I appreciate your finding that, but no luck. I tried it with Write, WriteLine, and with Canonical set to True too.

This doesn’t seem like it should be this hard…

Seems like I might need input from an engineer. @William Yu , @Joe Ranieri , @Travis Hill , @Greg O’Lone ?

I found a solution, but I’m not marking it as an answer just yet as I’d still like to hear from an engineer.

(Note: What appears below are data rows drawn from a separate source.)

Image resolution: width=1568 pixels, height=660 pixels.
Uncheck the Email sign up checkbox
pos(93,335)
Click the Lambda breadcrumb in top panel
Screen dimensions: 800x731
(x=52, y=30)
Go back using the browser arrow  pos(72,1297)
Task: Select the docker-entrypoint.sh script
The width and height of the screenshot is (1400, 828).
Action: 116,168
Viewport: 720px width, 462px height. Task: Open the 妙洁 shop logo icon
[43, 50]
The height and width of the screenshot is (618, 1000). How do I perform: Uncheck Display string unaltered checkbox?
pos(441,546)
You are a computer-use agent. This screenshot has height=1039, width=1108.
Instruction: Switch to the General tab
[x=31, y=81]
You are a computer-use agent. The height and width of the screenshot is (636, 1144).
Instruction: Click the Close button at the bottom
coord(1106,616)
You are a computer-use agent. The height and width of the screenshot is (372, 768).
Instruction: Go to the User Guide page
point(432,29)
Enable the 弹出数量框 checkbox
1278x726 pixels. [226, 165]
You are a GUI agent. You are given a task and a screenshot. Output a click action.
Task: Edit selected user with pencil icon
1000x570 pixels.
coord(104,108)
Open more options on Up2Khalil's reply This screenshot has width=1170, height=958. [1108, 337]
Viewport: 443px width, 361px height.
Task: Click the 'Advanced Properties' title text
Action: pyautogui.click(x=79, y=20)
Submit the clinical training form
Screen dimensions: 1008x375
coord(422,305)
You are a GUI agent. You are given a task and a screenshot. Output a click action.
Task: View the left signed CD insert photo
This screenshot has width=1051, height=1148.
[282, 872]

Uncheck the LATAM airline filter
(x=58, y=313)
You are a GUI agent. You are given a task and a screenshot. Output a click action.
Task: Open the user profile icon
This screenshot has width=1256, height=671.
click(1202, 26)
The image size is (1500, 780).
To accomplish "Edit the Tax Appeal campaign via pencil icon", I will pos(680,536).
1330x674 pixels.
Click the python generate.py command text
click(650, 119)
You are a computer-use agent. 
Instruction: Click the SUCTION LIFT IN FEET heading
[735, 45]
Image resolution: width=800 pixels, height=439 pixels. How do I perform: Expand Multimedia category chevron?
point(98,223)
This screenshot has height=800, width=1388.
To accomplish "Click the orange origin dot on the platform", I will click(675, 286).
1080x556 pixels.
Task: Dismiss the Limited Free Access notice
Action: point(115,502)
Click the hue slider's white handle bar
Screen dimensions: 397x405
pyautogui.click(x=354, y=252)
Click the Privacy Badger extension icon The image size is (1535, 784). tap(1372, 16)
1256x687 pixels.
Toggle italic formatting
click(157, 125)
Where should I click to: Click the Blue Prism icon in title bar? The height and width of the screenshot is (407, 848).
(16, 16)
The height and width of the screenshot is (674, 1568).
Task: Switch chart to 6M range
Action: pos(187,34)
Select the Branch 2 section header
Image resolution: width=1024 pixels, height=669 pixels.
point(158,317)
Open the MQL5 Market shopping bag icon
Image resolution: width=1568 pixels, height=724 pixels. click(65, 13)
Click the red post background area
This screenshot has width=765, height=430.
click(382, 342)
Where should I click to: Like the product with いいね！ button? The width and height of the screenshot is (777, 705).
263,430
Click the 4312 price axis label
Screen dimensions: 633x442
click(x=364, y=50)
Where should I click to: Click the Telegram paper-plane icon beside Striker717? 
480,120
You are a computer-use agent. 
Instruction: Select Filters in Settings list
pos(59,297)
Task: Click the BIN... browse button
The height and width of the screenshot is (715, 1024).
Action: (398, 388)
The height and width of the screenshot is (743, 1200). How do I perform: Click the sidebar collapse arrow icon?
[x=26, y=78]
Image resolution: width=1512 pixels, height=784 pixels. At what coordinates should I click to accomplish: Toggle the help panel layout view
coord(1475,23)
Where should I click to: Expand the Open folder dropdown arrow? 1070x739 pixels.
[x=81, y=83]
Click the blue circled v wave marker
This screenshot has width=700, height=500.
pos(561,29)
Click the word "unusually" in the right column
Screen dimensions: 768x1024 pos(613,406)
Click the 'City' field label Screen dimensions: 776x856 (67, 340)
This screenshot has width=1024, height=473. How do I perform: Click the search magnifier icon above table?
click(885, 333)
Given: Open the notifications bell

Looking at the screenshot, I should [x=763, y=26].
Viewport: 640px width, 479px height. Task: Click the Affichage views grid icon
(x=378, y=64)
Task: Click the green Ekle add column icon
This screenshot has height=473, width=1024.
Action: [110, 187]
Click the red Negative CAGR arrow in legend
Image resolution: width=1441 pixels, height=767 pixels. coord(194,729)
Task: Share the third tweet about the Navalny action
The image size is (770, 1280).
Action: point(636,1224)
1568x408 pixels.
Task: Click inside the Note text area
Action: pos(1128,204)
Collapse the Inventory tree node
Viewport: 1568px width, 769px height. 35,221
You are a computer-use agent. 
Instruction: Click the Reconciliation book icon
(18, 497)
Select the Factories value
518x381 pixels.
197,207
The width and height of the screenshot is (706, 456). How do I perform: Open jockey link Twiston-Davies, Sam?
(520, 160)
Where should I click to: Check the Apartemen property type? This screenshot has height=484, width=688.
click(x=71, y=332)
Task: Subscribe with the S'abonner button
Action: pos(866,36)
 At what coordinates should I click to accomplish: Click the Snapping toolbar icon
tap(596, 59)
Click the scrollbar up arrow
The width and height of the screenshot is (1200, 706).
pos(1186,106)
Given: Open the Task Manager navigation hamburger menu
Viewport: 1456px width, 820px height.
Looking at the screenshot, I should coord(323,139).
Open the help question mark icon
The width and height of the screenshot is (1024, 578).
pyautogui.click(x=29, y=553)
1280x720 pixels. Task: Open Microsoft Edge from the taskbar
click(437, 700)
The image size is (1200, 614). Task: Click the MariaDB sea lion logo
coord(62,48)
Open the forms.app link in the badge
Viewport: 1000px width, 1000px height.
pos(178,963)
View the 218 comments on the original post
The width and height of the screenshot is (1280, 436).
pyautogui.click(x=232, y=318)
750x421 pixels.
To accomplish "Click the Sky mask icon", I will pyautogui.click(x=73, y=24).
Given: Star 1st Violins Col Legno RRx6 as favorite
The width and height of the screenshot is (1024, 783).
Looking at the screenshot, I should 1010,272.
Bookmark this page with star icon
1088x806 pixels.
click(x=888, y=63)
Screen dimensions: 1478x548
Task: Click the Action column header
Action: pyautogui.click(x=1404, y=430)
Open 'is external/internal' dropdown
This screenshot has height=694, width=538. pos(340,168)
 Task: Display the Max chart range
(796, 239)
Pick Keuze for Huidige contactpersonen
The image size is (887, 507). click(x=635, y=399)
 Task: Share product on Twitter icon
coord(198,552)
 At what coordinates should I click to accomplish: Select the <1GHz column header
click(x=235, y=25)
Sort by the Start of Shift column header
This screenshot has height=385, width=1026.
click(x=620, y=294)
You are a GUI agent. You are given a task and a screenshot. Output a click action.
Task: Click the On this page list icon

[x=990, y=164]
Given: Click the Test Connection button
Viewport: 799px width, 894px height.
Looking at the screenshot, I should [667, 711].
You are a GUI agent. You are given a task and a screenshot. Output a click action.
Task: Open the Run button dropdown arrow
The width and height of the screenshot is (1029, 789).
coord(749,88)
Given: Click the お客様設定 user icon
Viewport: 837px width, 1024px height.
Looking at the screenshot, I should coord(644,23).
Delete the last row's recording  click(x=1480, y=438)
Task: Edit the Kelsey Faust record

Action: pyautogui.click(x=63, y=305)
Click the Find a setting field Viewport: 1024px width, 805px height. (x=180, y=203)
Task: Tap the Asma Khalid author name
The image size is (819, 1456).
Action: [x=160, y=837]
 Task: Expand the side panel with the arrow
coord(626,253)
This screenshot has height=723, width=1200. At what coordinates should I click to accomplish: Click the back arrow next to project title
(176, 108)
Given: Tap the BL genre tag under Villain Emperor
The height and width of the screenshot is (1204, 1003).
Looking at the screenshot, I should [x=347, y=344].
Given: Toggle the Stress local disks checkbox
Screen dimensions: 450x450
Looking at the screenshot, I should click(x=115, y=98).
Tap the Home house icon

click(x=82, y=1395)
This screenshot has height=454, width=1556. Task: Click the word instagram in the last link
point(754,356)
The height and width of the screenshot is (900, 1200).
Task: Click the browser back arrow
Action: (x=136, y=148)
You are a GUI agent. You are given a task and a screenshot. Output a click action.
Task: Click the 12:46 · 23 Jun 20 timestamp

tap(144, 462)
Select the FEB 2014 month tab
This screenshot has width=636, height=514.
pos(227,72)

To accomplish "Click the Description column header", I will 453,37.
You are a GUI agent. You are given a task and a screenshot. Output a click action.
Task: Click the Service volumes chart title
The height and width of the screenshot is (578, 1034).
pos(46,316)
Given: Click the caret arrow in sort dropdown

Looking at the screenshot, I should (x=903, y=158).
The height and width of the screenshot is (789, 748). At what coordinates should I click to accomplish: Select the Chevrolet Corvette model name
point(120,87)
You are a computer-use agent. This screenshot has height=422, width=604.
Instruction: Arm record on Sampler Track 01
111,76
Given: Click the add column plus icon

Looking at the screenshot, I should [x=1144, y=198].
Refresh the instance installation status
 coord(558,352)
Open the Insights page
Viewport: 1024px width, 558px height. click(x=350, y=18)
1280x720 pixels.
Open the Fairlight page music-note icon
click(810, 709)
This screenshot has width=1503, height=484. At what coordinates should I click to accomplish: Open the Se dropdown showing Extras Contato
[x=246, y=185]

Starting with this post, I came up with the following code based on declares:

  #if TargetWindows then
    declare function AttachConsole lib kWindowsLib (dbProcessId As UInt32) As Boolean
    declare function GenerateConsoleCtrlEvent lib kWindowsLib (dwCtrlEvent as Int32, dwProcessGroupId As UInt32) As Boolean
    
    if AttachConsole( PID.Val ) then
      call SetConsoleCtrlHandler( nil, true )
      call GenerateConsoleCtrlEvent( 0, 0 )
      DoWindowsTeardown = true
    end if
    
  #else
    static ctrlC as string = ChrB( 3 ).DefineEncoding( nil )
    ServerShell.Write ctrlC
  #endif

When the shell is being torn down, it executes this:

#if TargetWindows then
  if DoWindowsTeardown then
    declare function FreeConsole lib kWindowsLib () As Boolean
    
    call SetConsoleCtrlHandler( nil, false )
    call FreeConsole()
    
    DoWindowsTeardown = false
  end if
#endif

The SetConsoleCtrlHandler is defined as an external method like this:

Private Function SetConsoleCtrlHandler(handler As Ptr, add As Boolean) as Boolean

And kWindowsLib = "kernel32.dll"

Finally, PID.Val is the actual PID of my running process, not the one reported by Shell.PID. Fortunately, redis-server reports that back to me when it starts.

I have no idea if I’m doing the right thing but it certainly works the way I want it. My server is signaled to stop just as if I had pressed ctrl-C in the Terminal and cleans itself up.

Still hoping for a response from an engineer…

sigh I miss the Pro channel.

I guess I’ll file this as Feedback and move on.

FYI:

feedback://showreport?report_id=52363

[quote=390102:@Kem Tekinay]FYI:

feedback://showreport?report_id=52363[/quote]
@Kem Tekinay – I posted a sample project on that case that works on my machine. Please try it on your machine and compare it to your code.

I will, but your comment says “I just tried this on my mac…” Did you mean you tried it on your Mac through a VM running Windows? Or that you missed that this was a Windows-specific problem?

I just looked, and it looks like the latter. I’ll update the case.

@Kem Tekinay – Try Shell.Execute(chrb(3)) instead of Shell.Write(chrb(3)) on Windows. That’s working for me.

Unfortunately that only looks like it works, but ends up closing the shell without terminating the app.

As Kem indicates, that results in the Shell being terminated - not what we’re looking for. I’m trying Kem’s option above.

@William Yu - can you chime in on this?